STATED PROBLEM
Name each distinct user who posts in the forum thread below about the man electrocuted at work. Give each name once.

# START OF DOCUMENT EXTRACT

# man electrocuted



## treeman75 (Mar 8, 2012)

Lake View man electrocuted in work accident


----------



## dts99 (Mar 9, 2012)

thats awfull i grounded a truck once, i was so glad nobody was anywere near it


----------



## arborjockey (Mar 10, 2012)

A lady drove off with her bucket in the air and ripped a pole down last month. The pole landed on a f350 ford and killed the driver. How she drove off with it up? ?? Im 2 lavy to look it up. Check ...West Hawaii Today .com if inclined

Big Island Chronicle » Blog Archive » Kona News 

Found it....see how rumors get started. My story above was told to me the day after the crash. Glad I looked it up.


----------



## sgreanbeans (Mar 11, 2012)

Bet that guy in the bucket feels horrible


----------



## Pelorus (Mar 11, 2012)

"How she drove off with it up?"

Not impossible to do if you have to raise boom to dump a load of chips, and you are really tired or distracted, and even though you close the gate, you forget to lower the boom....
My old bucket had seperate indicator lights on the dash for the outriggers, but nothing for the lift.


----------



## treeman75 (Mar 11, 2012)

We are taking the EHAP course on Wed.


----------



## arborjockey (Mar 11, 2012)

I hate bucket trucks. Yeah great for a removal when you can pull up next to it but for pruning they suck. Hard on my lower back and they can't reach all the tree. Guys with bucket trucks think their n top of the world sometimes. A useful tool gut not something id put in my arsenal right away.:msp_mellow:


----------

# END OF DOCUMENT EXTRACT
# START OF RECORDED DATA

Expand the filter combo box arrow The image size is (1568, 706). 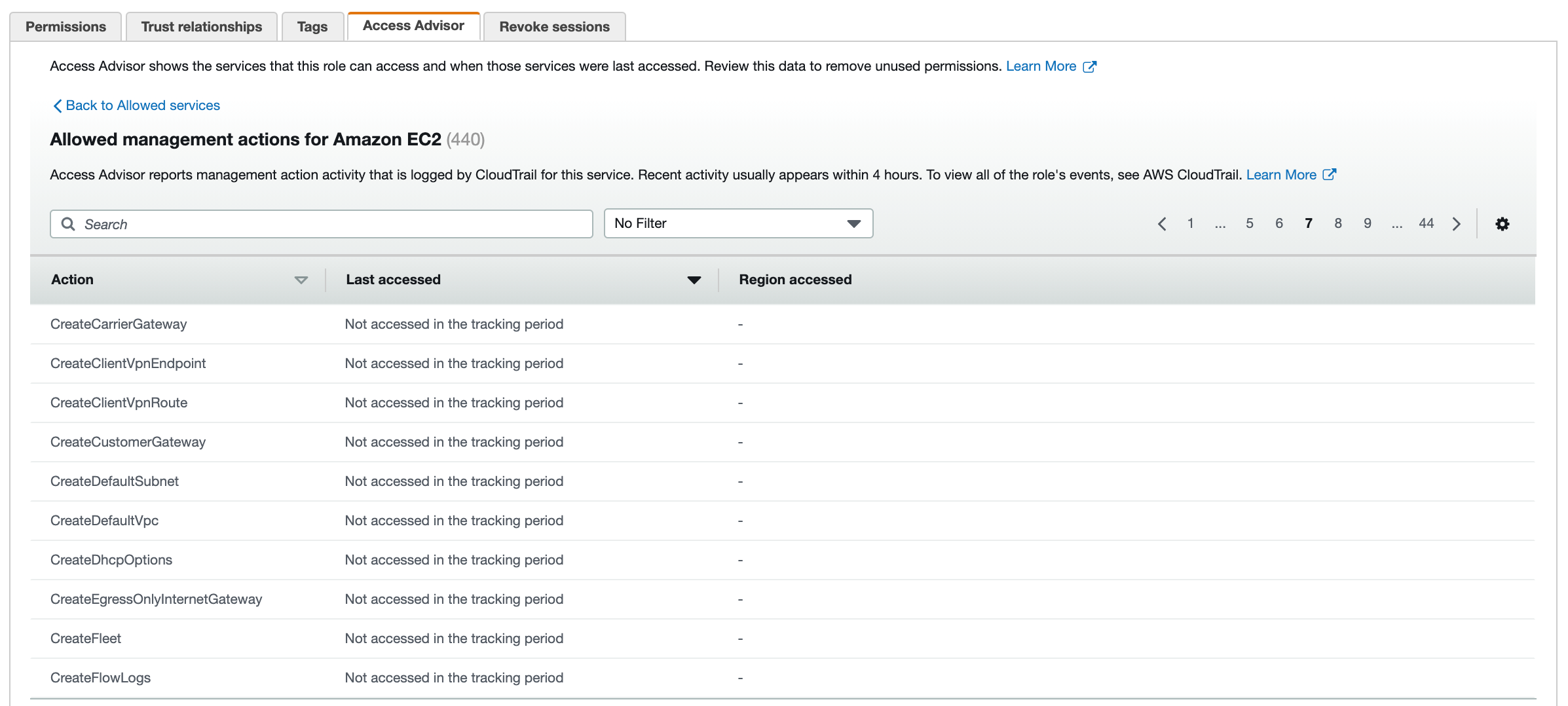853,223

# END OF RECORDED DATA

TASK RESPONSE
treeman75, dts99, arborjockey, sgreanbeans, Pelorus